Given instruction A — In the forum post about paying for infrastructure, how much profit comes from a client who pays $100 per month?
Given instruction B — Print the forum post about paying for infrastructure from "Aztecminer, in the" up to and including "viable (=fee market).".

Extract provided —
## START

Aztecminer, in the real world what you say makes sense, with the assumption that you are expecting to make money from the clients that will be using your infrastructure.
Someone is paying you 100$ per month, you get 20$ profit, you are ok with the upgrade costs - otherwise you go out of business. Right?
You are not selling your services for near zero cost. If you did, and you had almost infinite demand as a result, needing upgrades to cope with near infinite demand and near infinite abuse (from the near zero cost situation), you would not upgrade anything. You'd just say "this is ridiculous, I'm going bust".
Your priority would definitely not be to service near-zero-cost users and abusers but to make it viable (=fee market).
If people say that your network or data center services "don't scale" and that the small guy who wanted your hosting services for 2 cents is "excluded" you'd tell them "cry me a river and fuck off".

## END

Records supplied —

## START

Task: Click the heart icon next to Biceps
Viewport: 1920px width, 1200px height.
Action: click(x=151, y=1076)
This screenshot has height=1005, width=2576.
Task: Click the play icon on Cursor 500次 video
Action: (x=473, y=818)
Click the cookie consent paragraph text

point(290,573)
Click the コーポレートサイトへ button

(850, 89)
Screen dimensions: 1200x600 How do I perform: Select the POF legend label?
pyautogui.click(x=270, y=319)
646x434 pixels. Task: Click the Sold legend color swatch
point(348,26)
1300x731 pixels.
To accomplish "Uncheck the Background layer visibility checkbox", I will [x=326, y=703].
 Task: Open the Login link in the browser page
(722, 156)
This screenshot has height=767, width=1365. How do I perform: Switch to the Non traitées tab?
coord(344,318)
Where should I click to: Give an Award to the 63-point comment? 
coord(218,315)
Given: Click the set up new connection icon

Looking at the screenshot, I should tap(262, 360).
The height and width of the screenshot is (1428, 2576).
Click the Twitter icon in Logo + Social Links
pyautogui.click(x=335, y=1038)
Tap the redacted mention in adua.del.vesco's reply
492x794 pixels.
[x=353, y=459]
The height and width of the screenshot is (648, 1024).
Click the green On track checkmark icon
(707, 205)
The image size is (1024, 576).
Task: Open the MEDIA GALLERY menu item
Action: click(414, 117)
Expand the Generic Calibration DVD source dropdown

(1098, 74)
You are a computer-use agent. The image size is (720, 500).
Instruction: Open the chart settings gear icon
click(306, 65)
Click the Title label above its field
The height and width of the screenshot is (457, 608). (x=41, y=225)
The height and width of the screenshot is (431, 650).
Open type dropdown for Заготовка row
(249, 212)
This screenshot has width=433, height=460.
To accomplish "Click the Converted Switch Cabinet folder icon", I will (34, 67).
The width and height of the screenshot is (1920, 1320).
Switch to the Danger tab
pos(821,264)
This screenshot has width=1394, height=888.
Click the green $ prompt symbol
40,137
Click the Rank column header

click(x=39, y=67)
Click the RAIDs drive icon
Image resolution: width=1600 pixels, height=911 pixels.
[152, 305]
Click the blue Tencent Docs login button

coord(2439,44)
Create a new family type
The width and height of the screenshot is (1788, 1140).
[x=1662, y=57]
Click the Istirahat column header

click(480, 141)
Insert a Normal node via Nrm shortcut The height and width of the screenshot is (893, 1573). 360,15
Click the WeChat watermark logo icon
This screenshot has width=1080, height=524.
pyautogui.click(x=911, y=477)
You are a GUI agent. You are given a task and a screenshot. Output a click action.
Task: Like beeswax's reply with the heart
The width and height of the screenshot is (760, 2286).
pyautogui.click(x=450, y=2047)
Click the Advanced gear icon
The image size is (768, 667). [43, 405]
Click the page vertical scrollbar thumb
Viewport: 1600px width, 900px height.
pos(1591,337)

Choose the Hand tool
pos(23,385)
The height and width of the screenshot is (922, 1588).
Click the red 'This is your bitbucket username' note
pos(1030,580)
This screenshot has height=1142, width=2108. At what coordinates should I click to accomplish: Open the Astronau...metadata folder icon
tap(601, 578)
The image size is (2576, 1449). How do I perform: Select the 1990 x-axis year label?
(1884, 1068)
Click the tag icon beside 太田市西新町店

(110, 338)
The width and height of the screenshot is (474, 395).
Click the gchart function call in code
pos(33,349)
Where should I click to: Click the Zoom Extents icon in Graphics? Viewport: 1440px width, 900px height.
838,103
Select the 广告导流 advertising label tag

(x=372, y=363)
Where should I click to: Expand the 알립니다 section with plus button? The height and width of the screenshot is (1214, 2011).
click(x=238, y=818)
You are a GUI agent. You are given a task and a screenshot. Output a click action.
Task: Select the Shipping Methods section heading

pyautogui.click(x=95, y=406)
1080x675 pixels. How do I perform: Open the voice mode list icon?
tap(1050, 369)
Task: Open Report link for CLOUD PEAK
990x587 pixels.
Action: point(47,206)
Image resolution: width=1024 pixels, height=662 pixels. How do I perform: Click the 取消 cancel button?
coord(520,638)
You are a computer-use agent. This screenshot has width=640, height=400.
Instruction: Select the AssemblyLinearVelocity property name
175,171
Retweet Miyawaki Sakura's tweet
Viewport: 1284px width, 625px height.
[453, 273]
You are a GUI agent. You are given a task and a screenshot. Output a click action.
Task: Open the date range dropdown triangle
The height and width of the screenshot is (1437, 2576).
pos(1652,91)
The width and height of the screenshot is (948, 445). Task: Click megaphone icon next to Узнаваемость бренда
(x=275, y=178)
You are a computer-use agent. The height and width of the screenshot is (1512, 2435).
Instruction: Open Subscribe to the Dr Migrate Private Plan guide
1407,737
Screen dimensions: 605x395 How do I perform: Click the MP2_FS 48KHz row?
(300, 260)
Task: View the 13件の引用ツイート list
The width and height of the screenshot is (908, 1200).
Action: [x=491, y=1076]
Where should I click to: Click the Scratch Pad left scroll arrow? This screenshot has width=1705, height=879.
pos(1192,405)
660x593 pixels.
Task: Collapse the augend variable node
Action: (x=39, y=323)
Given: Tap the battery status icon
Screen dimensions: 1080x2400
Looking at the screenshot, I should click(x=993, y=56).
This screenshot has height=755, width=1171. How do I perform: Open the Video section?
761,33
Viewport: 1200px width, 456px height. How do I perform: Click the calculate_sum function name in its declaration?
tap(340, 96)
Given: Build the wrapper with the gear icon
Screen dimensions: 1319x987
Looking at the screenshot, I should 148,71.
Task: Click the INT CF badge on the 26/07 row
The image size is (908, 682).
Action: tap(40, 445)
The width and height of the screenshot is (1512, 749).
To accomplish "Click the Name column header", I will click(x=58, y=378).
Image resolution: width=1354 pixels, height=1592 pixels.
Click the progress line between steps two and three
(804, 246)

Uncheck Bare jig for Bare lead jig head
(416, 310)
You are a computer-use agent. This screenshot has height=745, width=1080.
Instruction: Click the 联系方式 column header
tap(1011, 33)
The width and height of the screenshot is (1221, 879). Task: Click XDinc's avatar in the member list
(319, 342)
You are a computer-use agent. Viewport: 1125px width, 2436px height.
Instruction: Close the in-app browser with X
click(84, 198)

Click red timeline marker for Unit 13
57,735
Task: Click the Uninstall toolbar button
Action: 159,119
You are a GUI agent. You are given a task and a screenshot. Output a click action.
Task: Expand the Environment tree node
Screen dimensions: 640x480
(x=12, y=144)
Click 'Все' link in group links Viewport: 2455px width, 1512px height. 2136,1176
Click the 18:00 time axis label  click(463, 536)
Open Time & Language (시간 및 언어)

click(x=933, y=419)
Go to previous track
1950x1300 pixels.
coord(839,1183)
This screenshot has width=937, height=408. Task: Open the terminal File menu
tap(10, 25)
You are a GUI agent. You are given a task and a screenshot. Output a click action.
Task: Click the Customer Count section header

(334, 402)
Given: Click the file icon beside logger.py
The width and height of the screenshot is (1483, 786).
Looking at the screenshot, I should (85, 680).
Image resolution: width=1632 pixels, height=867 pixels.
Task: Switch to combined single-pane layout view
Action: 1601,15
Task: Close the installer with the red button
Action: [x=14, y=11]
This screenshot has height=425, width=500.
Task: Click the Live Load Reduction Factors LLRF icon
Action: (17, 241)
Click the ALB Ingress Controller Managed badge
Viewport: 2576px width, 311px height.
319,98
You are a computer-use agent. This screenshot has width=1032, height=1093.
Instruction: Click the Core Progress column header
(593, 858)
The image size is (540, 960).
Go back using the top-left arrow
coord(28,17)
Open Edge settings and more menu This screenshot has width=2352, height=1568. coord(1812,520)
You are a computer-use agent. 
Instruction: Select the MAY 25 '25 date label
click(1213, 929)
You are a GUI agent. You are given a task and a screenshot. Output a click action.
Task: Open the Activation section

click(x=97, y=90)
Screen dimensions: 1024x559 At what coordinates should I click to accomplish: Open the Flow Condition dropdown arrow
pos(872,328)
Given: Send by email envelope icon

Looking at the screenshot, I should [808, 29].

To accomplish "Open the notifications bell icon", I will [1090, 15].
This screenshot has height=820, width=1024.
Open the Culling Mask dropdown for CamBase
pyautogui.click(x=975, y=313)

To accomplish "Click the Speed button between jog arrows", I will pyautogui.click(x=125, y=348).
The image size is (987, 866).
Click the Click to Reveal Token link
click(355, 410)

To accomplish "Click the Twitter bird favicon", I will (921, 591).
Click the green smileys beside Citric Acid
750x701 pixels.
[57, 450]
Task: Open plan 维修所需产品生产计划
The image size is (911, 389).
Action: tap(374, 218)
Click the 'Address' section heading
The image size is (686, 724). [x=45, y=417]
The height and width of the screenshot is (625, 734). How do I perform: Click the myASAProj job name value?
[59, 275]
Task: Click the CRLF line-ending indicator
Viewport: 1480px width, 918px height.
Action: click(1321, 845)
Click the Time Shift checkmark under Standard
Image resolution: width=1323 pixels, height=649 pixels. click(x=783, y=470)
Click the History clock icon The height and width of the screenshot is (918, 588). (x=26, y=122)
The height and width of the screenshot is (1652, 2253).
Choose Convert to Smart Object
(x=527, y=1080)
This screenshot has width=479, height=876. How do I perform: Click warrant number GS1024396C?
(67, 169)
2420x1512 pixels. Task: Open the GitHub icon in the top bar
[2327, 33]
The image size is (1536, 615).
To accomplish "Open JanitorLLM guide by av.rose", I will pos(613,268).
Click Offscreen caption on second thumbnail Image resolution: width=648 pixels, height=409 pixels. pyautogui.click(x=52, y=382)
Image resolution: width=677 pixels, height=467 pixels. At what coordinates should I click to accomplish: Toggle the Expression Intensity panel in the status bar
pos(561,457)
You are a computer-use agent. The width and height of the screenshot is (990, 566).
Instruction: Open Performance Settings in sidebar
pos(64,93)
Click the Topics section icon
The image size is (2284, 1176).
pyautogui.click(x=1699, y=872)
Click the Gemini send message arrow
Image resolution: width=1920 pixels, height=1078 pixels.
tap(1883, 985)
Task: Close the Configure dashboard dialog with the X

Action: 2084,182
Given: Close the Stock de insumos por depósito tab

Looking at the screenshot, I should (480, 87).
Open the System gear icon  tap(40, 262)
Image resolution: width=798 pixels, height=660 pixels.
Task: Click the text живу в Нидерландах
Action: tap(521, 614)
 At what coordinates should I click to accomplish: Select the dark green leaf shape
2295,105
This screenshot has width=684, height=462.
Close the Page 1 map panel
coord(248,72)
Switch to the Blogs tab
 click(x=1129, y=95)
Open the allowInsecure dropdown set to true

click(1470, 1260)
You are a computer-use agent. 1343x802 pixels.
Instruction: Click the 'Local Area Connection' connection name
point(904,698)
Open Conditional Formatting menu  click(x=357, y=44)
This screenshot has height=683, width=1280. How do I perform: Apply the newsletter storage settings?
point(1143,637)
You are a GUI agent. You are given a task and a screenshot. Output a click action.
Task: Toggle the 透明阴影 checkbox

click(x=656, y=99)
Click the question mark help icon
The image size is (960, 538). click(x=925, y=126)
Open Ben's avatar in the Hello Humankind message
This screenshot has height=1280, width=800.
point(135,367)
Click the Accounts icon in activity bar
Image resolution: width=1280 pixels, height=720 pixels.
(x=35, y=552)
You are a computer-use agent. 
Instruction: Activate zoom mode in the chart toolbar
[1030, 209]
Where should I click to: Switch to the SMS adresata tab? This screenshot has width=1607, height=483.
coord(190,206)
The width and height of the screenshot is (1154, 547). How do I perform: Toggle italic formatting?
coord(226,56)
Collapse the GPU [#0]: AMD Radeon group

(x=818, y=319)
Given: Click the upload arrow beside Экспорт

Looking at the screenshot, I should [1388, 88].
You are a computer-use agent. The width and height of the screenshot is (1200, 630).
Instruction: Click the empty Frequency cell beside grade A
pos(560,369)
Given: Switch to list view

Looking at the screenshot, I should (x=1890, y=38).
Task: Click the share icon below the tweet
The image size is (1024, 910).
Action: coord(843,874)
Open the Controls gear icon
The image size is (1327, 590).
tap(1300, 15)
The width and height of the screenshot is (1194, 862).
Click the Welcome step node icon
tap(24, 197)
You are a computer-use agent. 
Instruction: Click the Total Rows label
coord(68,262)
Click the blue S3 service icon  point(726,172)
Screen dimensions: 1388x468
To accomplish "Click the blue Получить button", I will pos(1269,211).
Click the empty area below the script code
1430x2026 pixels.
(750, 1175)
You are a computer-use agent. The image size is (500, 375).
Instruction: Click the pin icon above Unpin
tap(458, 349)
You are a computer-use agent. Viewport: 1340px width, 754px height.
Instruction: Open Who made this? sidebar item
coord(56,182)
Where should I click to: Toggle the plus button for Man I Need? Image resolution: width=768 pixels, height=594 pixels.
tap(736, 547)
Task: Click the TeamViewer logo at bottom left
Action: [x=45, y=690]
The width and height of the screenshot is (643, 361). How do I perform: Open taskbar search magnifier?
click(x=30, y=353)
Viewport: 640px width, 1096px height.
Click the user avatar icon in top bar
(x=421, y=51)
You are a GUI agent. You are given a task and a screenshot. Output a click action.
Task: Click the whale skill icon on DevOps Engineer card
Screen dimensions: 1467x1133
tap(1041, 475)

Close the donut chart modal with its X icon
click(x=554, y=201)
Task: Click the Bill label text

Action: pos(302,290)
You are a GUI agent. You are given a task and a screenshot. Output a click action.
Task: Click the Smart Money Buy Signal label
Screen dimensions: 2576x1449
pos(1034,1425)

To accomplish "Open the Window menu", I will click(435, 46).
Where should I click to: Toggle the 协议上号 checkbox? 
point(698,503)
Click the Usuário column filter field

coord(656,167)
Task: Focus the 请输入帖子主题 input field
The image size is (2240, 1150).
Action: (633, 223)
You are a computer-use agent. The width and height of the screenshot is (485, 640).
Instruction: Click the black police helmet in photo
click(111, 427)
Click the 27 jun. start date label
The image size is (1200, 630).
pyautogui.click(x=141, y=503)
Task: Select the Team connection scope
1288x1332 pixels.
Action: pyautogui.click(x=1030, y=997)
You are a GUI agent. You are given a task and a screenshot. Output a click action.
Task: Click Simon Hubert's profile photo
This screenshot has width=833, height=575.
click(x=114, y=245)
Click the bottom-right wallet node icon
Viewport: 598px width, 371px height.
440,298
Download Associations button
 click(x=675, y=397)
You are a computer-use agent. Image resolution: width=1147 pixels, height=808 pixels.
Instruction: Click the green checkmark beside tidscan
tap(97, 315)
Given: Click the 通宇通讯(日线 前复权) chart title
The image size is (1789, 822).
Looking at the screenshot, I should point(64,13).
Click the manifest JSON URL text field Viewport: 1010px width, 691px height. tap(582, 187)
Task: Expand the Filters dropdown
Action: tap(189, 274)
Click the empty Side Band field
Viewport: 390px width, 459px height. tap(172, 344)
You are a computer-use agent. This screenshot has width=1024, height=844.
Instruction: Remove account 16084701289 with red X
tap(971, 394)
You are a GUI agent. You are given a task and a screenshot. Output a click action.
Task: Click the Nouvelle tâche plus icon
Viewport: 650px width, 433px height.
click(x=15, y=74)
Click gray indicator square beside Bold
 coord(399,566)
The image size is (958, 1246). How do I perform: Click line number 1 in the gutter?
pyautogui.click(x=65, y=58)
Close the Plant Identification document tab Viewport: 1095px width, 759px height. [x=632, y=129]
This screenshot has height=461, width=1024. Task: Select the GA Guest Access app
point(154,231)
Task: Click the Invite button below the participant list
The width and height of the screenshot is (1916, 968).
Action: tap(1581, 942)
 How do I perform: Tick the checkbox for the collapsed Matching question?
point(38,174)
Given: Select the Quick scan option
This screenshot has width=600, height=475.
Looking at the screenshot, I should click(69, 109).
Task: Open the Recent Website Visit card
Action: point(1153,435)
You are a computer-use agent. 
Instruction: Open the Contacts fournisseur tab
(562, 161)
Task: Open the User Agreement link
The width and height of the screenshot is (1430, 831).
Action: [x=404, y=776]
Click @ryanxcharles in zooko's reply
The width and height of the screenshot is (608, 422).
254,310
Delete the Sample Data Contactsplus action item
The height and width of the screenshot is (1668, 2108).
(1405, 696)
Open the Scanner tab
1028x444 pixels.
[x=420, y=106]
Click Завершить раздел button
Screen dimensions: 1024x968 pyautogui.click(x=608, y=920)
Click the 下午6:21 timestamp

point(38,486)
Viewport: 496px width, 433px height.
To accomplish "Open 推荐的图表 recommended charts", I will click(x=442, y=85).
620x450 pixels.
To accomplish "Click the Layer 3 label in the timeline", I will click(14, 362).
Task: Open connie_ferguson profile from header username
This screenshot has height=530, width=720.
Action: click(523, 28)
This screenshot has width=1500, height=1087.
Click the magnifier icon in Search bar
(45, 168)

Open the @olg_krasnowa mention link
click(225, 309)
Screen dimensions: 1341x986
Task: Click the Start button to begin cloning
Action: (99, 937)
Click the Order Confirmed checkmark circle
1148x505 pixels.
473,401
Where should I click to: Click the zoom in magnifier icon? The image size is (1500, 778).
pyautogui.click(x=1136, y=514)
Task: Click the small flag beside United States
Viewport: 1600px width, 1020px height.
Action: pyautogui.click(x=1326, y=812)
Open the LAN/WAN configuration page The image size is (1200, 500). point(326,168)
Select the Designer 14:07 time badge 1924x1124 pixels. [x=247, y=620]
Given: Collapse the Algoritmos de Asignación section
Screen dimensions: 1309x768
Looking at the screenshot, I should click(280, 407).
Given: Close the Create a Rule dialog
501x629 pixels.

## END

Task answer A — $20 profit.

Task answer B —
Aztecminer, in the real world what you say makes sense, with the assumption that you are expecting to make money from the clients that will be using your infrastructure.
Someone is paying you 100$ per month, you get 20$ profit, you are ok with the upgrade costs - otherwise you go out of business. Right?
You are not selling your services for near zero cost. If you did, and you had almost infinite demand as a result, needing upgrades to cope with near infinite demand and near infinite abuse (from the near zero cost situation), you would not upgrade anything. You'd just say "this is ridiculous, I'm going bust".
Your priority would definitely not be to service near-zero-cost users and abusers but to make it viable (=fee market).